PROMPT: Write out every record below exactly, so that nothing differs from what is shown.
*-*-*
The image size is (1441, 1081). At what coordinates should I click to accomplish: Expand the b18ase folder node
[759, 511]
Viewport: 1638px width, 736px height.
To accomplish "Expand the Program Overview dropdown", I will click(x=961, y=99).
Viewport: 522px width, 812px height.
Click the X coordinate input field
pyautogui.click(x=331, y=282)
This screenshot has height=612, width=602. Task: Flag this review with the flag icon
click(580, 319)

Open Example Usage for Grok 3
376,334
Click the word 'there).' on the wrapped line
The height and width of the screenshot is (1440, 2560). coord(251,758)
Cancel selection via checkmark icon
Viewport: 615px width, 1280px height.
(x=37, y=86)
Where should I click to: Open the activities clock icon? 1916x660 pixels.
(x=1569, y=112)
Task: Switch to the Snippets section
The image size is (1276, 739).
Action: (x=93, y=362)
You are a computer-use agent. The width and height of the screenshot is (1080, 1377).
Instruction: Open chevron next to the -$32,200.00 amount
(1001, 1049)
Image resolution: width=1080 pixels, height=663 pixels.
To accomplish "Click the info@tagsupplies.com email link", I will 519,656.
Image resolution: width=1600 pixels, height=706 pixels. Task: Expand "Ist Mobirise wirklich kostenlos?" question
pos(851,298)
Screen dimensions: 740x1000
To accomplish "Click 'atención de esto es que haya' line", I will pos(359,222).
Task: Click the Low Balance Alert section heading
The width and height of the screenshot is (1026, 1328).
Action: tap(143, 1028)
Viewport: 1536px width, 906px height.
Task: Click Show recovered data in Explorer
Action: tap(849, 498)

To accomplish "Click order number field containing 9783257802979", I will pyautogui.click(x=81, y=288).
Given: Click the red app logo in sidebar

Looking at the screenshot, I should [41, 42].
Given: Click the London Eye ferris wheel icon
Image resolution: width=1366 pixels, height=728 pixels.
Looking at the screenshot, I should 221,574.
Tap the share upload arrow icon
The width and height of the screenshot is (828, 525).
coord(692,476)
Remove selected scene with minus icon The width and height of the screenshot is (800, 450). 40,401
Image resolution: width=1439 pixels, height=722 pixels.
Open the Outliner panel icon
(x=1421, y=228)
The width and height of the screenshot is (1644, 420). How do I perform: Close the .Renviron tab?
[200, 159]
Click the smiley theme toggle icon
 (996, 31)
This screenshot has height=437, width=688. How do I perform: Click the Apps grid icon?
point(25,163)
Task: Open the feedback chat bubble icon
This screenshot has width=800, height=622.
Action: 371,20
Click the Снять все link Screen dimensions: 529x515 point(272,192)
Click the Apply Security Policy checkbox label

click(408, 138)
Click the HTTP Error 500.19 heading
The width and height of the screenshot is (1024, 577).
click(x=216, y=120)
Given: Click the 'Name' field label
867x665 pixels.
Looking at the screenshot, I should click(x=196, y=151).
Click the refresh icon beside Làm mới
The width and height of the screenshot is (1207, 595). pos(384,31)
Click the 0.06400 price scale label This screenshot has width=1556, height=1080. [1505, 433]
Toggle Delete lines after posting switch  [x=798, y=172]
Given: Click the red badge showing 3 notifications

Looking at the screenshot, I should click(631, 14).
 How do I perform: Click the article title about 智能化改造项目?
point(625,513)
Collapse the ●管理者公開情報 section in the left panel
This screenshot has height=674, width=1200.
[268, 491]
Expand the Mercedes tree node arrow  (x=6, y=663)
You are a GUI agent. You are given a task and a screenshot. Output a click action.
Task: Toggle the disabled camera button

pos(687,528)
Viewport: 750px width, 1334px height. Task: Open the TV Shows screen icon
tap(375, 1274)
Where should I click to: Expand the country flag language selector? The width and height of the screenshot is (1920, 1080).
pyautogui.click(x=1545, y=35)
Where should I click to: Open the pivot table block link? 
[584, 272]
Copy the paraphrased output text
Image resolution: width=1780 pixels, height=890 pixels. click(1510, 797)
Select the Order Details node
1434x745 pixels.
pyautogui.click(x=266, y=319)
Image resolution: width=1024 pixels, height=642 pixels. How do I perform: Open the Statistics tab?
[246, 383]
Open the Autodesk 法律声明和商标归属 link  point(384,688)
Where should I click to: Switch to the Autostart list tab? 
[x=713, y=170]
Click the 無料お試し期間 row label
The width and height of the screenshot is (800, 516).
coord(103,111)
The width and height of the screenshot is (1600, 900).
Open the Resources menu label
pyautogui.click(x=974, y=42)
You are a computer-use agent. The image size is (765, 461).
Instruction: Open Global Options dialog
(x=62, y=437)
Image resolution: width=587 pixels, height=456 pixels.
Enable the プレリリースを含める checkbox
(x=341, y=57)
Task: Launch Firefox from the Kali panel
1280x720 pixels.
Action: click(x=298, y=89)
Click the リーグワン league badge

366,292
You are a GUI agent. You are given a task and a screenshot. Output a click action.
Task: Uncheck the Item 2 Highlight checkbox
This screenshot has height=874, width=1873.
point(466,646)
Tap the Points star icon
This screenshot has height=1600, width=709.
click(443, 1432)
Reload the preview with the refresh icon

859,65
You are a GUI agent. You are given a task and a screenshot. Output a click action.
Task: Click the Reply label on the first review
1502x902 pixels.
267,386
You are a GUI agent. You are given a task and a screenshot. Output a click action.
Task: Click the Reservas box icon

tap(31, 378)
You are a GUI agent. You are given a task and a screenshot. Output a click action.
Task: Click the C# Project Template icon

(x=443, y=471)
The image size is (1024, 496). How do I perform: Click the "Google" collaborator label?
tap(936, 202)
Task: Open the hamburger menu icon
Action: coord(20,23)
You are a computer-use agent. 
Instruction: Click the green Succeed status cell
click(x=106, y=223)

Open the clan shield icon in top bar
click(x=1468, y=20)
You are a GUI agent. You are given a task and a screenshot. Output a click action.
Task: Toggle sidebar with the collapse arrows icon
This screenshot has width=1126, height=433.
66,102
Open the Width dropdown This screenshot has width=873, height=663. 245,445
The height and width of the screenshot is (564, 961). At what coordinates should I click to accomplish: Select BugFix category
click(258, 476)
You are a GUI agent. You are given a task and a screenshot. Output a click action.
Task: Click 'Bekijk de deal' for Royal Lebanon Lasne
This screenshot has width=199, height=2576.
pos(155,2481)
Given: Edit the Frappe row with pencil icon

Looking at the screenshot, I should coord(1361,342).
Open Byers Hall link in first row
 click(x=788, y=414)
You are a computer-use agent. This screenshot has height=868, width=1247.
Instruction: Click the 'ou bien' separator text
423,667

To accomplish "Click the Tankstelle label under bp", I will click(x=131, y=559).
*-*-*
RESPONSE AREA:
The image size is (1441, 1081). At what coordinates should I click to accomplish: Expand the b18ase folder node
[759, 511]
Viewport: 1638px width, 736px height.
To accomplish "Expand the Program Overview dropdown", I will click(x=961, y=99).
Viewport: 522px width, 812px height.
Click the X coordinate input field
pyautogui.click(x=331, y=282)
This screenshot has height=612, width=602. Task: Flag this review with the flag icon
click(580, 319)

Open Example Usage for Grok 3
376,334
Click the word 'there).' on the wrapped line
The height and width of the screenshot is (1440, 2560). coord(251,758)
Cancel selection via checkmark icon
Viewport: 615px width, 1280px height.
(x=37, y=86)
Where should I click to: Open the activities clock icon? 1916x660 pixels.
(x=1569, y=112)
Task: Switch to the Snippets section
The image size is (1276, 739).
Action: (x=93, y=362)
You are a computer-use agent. The width and height of the screenshot is (1080, 1377).
Instruction: Open chevron next to the -$32,200.00 amount
(1001, 1049)
Image resolution: width=1080 pixels, height=663 pixels.
To accomplish "Click the info@tagsupplies.com email link", I will 519,656.
Image resolution: width=1600 pixels, height=706 pixels. Task: Expand "Ist Mobirise wirklich kostenlos?" question
pos(851,298)
Screen dimensions: 740x1000
To accomplish "Click 'atención de esto es que haya' line", I will pos(359,222).
Task: Click the Low Balance Alert section heading
The width and height of the screenshot is (1026, 1328).
Action: tap(143, 1028)
Viewport: 1536px width, 906px height.
Task: Click Show recovered data in Explorer
Action: tap(849, 498)

To accomplish "Click order number field containing 9783257802979", I will pyautogui.click(x=81, y=288).
Given: Click the red app logo in sidebar

Looking at the screenshot, I should [41, 42].
Given: Click the London Eye ferris wheel icon
Image resolution: width=1366 pixels, height=728 pixels.
Looking at the screenshot, I should 221,574.
Tap the share upload arrow icon
The width and height of the screenshot is (828, 525).
coord(692,476)
Remove selected scene with minus icon The width and height of the screenshot is (800, 450). 40,401
Image resolution: width=1439 pixels, height=722 pixels.
Open the Outliner panel icon
(x=1421, y=228)
The width and height of the screenshot is (1644, 420). How do I perform: Close the .Renviron tab?
[200, 159]
Click the smiley theme toggle icon
 (996, 31)
This screenshot has height=437, width=688. How do I perform: Click the Apps grid icon?
point(25,163)
Task: Open the feedback chat bubble icon
This screenshot has width=800, height=622.
Action: 371,20
Click the Снять все link Screen dimensions: 529x515 point(272,192)
Click the Apply Security Policy checkbox label

click(408, 138)
Click the HTTP Error 500.19 heading
The width and height of the screenshot is (1024, 577).
click(x=216, y=120)
Given: Click the 'Name' field label
867x665 pixels.
Looking at the screenshot, I should click(x=196, y=151).
Click the refresh icon beside Làm mới
The width and height of the screenshot is (1207, 595). pos(384,31)
Click the 0.06400 price scale label This screenshot has width=1556, height=1080. [1505, 433]
Toggle Delete lines after posting switch  [x=798, y=172]
Given: Click the red badge showing 3 notifications

Looking at the screenshot, I should click(631, 14).
 How do I perform: Click the article title about 智能化改造项目?
point(625,513)
Collapse the ●管理者公開情報 section in the left panel
This screenshot has height=674, width=1200.
[268, 491]
Expand the Mercedes tree node arrow  (x=6, y=663)
You are a GUI agent. You are given a task and a screenshot. Output a click action.
Task: Toggle the disabled camera button

pos(687,528)
Viewport: 750px width, 1334px height. Task: Open the TV Shows screen icon
tap(375, 1274)
Where should I click to: Expand the country flag language selector? The width and height of the screenshot is (1920, 1080).
pyautogui.click(x=1545, y=35)
Where should I click to: Open the pivot table block link? 
[584, 272]
Copy the paraphrased output text
Image resolution: width=1780 pixels, height=890 pixels. click(1510, 797)
Select the Order Details node
1434x745 pixels.
pyautogui.click(x=266, y=319)
Image resolution: width=1024 pixels, height=642 pixels. How do I perform: Open the Statistics tab?
[246, 383]
Open the Autodesk 法律声明和商标归属 link  point(384,688)
Where should I click to: Switch to the Autostart list tab? 
[x=713, y=170]
Click the 無料お試し期間 row label
The width and height of the screenshot is (800, 516).
coord(103,111)
The width and height of the screenshot is (1600, 900).
Open the Resources menu label
pyautogui.click(x=974, y=42)
You are a computer-use agent. The image size is (765, 461).
Instruction: Open Global Options dialog
(x=62, y=437)
Image resolution: width=587 pixels, height=456 pixels.
Enable the プレリリースを含める checkbox
(x=341, y=57)
Task: Launch Firefox from the Kali panel
1280x720 pixels.
Action: click(x=298, y=89)
Click the リーグワン league badge

366,292
You are a GUI agent. You are given a task and a screenshot. Output a click action.
Task: Uncheck the Item 2 Highlight checkbox
This screenshot has height=874, width=1873.
point(466,646)
Tap the Points star icon
This screenshot has height=1600, width=709.
click(443, 1432)
Reload the preview with the refresh icon

859,65
You are a GUI agent. You are given a task and a screenshot. Output a click action.
Task: Click the Reply label on the first review
1502x902 pixels.
267,386
You are a GUI agent. You are given a task and a screenshot. Output a click action.
Task: Click the Reservas box icon

tap(31, 378)
You are a GUI agent. You are given a task and a screenshot. Output a click action.
Task: Click the C# Project Template icon

(x=443, y=471)
The image size is (1024, 496). How do I perform: Click the "Google" collaborator label?
tap(936, 202)
Task: Open the hamburger menu icon
Action: coord(20,23)
You are a computer-use agent. 
Instruction: Click the green Succeed status cell
click(x=106, y=223)

Open the clan shield icon in top bar
click(x=1468, y=20)
You are a GUI agent. You are given a task and a screenshot. Output a click action.
Task: Toggle sidebar with the collapse arrows icon
This screenshot has width=1126, height=433.
66,102
Open the Width dropdown This screenshot has width=873, height=663. 245,445
The height and width of the screenshot is (564, 961). At what coordinates should I click to accomplish: Select BugFix category
click(258, 476)
You are a GUI agent. You are given a task and a screenshot. Output a click action.
Task: Click 'Bekijk de deal' for Royal Lebanon Lasne
This screenshot has width=199, height=2576.
pos(155,2481)
Given: Edit the Frappe row with pencil icon

Looking at the screenshot, I should coord(1361,342).
Open Byers Hall link in first row
 click(x=788, y=414)
You are a computer-use agent. This screenshot has height=868, width=1247.
Instruction: Click the 'ou bien' separator text
423,667

To accomplish "Click the Tankstelle label under bp", I will click(x=131, y=559).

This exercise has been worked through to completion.